-- BEGIN EXTRACTED MATERIAL --
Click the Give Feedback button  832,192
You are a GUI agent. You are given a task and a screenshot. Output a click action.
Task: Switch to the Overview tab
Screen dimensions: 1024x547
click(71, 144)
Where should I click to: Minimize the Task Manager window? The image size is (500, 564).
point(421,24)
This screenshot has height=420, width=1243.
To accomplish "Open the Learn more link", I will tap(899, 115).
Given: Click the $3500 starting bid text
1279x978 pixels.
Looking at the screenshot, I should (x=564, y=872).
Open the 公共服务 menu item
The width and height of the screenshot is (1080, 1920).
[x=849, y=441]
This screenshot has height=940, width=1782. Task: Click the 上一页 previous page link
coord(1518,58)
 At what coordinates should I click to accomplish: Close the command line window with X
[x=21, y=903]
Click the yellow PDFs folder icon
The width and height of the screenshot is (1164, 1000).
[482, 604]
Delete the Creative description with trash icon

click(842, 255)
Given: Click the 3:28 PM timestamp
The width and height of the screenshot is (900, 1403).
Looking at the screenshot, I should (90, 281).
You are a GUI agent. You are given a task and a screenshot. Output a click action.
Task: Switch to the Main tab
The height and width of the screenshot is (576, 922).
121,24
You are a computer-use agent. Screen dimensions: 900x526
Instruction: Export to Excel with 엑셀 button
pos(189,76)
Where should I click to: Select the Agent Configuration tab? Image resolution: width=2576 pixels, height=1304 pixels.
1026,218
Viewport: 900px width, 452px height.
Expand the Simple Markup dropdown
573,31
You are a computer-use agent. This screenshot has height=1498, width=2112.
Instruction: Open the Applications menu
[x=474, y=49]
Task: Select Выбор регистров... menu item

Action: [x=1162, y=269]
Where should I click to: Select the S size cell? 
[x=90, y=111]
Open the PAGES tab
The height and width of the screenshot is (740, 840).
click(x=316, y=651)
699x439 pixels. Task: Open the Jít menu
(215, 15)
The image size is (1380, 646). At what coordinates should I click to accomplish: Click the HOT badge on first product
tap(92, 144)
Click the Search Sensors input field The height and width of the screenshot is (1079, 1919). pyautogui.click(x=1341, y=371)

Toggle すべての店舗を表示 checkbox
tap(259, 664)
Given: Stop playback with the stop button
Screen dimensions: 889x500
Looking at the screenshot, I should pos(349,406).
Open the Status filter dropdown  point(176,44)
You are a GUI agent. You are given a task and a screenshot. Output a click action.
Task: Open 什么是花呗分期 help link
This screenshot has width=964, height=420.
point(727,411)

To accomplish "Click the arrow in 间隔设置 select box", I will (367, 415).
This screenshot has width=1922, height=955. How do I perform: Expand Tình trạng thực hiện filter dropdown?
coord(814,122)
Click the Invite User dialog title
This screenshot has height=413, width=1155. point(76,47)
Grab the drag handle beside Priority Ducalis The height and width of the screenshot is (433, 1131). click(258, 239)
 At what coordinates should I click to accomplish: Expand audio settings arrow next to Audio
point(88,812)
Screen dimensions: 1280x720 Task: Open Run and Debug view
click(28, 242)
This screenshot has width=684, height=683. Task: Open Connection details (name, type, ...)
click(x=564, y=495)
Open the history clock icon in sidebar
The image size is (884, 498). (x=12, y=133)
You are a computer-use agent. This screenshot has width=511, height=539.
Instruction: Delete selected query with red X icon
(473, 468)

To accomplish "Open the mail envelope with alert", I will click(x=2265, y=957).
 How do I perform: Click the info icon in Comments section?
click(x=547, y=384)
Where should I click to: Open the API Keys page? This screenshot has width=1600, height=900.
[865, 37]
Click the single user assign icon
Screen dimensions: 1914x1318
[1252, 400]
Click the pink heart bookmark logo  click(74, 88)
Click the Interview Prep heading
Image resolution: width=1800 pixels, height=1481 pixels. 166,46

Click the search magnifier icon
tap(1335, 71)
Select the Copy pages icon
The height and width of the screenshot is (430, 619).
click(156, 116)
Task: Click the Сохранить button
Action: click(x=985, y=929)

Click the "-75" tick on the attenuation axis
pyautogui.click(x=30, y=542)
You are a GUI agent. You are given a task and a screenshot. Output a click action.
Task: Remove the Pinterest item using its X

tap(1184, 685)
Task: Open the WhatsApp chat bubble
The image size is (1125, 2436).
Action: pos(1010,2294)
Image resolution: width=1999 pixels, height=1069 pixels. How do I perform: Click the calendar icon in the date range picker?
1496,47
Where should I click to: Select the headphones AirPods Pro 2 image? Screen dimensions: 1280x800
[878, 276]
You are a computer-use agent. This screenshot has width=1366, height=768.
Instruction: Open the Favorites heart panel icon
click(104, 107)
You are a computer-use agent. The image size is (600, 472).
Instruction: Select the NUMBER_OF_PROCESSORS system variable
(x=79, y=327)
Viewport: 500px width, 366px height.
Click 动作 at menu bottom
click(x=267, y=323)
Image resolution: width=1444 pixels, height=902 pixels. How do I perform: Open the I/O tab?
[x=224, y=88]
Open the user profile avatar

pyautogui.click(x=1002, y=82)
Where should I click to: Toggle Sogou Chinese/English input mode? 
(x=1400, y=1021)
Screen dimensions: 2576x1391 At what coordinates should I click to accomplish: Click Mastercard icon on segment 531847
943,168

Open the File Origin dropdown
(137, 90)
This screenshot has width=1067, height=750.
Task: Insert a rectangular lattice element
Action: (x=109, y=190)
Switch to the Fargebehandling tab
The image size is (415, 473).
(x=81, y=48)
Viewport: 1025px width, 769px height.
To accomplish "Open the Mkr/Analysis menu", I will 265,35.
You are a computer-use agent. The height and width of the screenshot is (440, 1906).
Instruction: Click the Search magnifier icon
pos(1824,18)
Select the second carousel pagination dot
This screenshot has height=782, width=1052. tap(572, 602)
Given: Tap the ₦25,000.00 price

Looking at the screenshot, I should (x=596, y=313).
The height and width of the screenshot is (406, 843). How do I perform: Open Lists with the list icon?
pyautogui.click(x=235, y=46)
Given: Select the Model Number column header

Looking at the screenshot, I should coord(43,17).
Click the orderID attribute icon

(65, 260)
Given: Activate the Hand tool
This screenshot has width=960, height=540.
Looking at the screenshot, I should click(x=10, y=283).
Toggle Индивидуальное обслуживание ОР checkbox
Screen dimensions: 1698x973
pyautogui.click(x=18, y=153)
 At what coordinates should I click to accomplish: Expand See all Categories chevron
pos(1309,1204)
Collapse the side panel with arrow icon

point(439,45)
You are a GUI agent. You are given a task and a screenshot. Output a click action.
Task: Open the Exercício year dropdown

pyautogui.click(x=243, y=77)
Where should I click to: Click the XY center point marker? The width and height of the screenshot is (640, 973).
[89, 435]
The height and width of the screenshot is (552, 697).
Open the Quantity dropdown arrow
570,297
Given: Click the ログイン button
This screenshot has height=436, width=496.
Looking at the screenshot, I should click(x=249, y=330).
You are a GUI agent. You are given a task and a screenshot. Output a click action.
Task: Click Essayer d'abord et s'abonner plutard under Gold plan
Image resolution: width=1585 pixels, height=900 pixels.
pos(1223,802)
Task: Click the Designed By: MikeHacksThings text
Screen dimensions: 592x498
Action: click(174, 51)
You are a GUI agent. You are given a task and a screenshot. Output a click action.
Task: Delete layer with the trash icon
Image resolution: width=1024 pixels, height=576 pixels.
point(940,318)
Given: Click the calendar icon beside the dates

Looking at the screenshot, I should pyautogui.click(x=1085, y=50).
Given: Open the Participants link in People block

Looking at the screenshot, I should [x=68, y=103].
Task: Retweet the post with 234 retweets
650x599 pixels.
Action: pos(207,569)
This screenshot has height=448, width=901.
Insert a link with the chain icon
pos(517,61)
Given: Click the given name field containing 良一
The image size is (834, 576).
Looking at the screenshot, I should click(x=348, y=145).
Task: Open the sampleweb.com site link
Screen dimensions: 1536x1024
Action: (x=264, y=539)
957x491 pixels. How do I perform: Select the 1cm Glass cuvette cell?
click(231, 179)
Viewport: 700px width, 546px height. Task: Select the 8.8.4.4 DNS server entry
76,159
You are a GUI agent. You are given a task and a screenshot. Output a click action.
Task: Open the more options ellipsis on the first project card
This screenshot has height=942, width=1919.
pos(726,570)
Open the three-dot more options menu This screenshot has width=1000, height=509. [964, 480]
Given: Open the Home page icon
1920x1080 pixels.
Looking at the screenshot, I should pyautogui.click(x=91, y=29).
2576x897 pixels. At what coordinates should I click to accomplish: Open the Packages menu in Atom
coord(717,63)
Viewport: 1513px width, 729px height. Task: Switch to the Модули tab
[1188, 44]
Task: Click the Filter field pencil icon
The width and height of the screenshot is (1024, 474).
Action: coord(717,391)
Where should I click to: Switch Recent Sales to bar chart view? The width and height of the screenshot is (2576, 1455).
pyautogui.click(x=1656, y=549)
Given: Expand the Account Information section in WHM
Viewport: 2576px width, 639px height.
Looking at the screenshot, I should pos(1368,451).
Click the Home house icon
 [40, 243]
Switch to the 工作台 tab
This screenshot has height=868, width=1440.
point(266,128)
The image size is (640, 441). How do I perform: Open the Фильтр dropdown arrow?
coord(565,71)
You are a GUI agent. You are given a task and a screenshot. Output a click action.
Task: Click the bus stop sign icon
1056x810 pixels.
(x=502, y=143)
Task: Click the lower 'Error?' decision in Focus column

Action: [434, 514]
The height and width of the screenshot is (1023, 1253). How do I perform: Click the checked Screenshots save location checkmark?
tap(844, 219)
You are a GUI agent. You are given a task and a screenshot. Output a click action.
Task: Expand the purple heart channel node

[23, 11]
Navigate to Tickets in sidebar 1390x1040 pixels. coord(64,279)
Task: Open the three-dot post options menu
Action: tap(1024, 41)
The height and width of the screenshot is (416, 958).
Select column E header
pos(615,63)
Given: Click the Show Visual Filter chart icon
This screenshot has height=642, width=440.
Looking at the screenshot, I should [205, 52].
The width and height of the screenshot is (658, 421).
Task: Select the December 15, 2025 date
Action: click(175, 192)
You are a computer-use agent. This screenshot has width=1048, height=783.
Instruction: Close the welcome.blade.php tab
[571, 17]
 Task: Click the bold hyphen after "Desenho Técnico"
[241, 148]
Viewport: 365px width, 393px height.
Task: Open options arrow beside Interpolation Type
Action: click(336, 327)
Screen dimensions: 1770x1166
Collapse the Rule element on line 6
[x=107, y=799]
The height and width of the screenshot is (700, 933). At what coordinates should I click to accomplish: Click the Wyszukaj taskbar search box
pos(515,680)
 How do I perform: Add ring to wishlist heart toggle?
-- END EXTRACTED MATERIAL --
• TO BE DONE: List the part of the material that opens with the line containing "Task: Click the Designed" and closes with the line containing "Action: coord(717,391)" as a numbered list, with both of those lines included and any blank lines left out.

• EXERCISE RESULT:
1. Task: Click the Designed By: MikeHacksThings text
2. Screen dimensions: 592x498
3. Action: click(174, 51)
4. You are a GUI agent. You are given a task and a screenshot. Output a click action.
5. Task: Delete layer with the trash icon
6. Image resolution: width=1024 pixels, height=576 pixels.
7. point(940,318)
8. Given: Click the calendar icon beside the dates
9. Looking at the screenshot, I should pyautogui.click(x=1085, y=50).
10. Given: Open the Participants link in People block
11. Looking at the screenshot, I should [x=68, y=103].
12. Task: Retweet the post with 234 retweets
13. 650x599 pixels.
14. Action: pos(207,569)
15. This screenshot has height=448, width=901.
16. Insert a link with the chain icon
17. pos(517,61)
18. Given: Click the given name field containing 良一
19. The image size is (834, 576).
20. Looking at the screenshot, I should click(x=348, y=145).
21. Task: Open the sampleweb.com site link
22. Screen dimensions: 1536x1024
23. Action: (x=264, y=539)
24. 957x491 pixels. How do I perform: Select the 1cm Glass cuvette cell?
25. click(231, 179)
26. Viewport: 700px width, 546px height. Task: Select the 8.8.4.4 DNS server entry
27. 76,159
28. You are a GUI agent. You are given a task and a screenshot. Output a click action.
29. Task: Open the more options ellipsis on the first project card
30. This screenshot has height=942, width=1919.
31. pos(726,570)
32. Open the three-dot more options menu This screenshot has width=1000, height=509. [964, 480]
33. Given: Open the Home page icon
34. 1920x1080 pixels.
35. Looking at the screenshot, I should pyautogui.click(x=91, y=29).
36. 2576x897 pixels. At what coordinates should I click to accomplish: Open the Packages menu in Atom
37. coord(717,63)
38. Viewport: 1513px width, 729px height. Task: Switch to the Модули tab
39. [1188, 44]
40. Task: Click the Filter field pencil icon
41. The width and height of the screenshot is (1024, 474).
42. Action: coord(717,391)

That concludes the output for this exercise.